Did Digital Pathology Utilization Increase During The Pandemic?
The conventional wisdom says that digital pathology use surged as a result of the pandemic. However, Medicare data for CPT 88361 (computer-assisted IHC for breast cancer) tells a different story. The volume of Medicare Part B allowed claims for 88361 declined by 16% to 160,819 in 2020, followed by only a 3% rebound to 165,231 in 2021. CPT 88361 is the only code devoted specifically to bill Medicare for reading digitized slides. It therefore gives an indication of digital pathology trends in the clinical market.
Another indication that the digital pathology market has not taken off during the pandemic is the falling number of pathologists using it. A total of 736 pathologists billed Medicare for CPT 88361 in 2020 (the latest year of available data), which was down from 871 pathologists in 2019. The number of independent labs billing Medicare for CPT 88361 declined from 96 labs in 2013 to 66 labs in 2019 but increased slightly to 69 labs in 2020.
The main barrier, irrespective of the pandemic, to more widespread adoption of digital pathology has been the added expense of digitizing slides without reimbursement. The problem is that digital pathology comes as an “add on” process that is produced from a traditional glass slide. Digital pathology does not eliminate the need to process, section, glass-slide-mount and stain biopsy specimens. A high-end conventional microscope costs between $9,000 and $12,000, while a complete digital pathology
system can cost between $100,000 and $400,000.
In addition, pathologist practice patterns are hard to change, especially without a clear clinical benefit and/or compelling financial incentive.

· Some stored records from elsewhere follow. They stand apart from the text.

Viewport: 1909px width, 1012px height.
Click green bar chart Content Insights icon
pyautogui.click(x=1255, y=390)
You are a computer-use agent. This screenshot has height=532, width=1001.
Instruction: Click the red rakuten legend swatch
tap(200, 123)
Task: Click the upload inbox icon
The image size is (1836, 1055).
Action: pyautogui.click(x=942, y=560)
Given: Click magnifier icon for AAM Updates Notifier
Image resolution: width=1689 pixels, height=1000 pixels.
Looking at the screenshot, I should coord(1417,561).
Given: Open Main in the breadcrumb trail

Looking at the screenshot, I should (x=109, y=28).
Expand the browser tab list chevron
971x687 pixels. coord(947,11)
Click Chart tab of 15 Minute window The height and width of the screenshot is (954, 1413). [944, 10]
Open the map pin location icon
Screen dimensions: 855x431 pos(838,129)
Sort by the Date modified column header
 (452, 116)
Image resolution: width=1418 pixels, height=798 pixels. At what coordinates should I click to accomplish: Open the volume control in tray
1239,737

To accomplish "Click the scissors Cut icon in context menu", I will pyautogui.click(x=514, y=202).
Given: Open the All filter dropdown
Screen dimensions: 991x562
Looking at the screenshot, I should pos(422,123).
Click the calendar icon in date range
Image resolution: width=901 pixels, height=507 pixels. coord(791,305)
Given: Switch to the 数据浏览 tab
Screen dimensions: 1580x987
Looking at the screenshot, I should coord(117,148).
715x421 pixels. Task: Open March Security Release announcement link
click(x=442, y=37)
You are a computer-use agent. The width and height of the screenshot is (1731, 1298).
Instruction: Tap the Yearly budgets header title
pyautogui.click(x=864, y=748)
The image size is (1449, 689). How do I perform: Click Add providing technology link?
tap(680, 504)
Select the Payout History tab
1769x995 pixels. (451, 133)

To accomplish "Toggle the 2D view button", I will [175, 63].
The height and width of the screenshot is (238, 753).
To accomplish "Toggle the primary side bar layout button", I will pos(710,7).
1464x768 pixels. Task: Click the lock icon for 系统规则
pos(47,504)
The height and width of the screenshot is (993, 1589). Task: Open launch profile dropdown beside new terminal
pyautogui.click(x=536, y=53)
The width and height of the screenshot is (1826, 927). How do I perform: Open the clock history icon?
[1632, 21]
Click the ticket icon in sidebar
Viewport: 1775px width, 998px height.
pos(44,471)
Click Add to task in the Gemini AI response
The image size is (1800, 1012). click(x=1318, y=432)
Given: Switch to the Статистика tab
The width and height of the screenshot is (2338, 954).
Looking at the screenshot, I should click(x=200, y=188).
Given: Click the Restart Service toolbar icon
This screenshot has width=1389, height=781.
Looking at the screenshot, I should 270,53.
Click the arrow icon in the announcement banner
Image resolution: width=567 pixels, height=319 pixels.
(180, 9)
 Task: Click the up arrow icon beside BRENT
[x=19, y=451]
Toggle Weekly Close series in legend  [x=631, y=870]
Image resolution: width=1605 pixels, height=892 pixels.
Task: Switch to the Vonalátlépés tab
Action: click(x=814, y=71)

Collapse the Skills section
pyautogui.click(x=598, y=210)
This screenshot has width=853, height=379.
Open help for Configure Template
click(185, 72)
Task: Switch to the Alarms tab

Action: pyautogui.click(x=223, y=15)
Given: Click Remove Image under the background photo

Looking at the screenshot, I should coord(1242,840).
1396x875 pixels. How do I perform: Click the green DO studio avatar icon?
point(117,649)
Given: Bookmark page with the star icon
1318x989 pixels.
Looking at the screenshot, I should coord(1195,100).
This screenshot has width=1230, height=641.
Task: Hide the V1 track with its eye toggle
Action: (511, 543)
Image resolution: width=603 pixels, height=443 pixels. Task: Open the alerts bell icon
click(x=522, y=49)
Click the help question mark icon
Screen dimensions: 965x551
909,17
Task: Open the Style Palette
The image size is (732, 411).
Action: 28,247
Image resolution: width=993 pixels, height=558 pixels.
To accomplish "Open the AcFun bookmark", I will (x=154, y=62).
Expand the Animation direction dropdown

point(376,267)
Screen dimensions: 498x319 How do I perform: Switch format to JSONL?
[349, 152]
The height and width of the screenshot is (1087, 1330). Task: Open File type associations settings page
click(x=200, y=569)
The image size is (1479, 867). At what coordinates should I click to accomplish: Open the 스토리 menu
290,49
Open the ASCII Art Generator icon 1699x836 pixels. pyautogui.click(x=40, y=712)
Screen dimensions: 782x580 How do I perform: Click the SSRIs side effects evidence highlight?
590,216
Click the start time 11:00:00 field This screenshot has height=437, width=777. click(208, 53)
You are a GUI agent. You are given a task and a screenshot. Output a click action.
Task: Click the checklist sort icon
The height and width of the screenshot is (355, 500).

Artificial intelligence could be the game changer that jumpstarts the digital pathology market. AI-based decision-support tools that boost pathologist productivity and reduce errors need digitized images to read. AI vendors (PathAI, Paige, Ibex Medical Analytics, etc.) claim their software can help pathologists read 30+% more slides per day. This may provide hospitals and labs with the return on investment necessary to justify an investment in digital pathology scanners.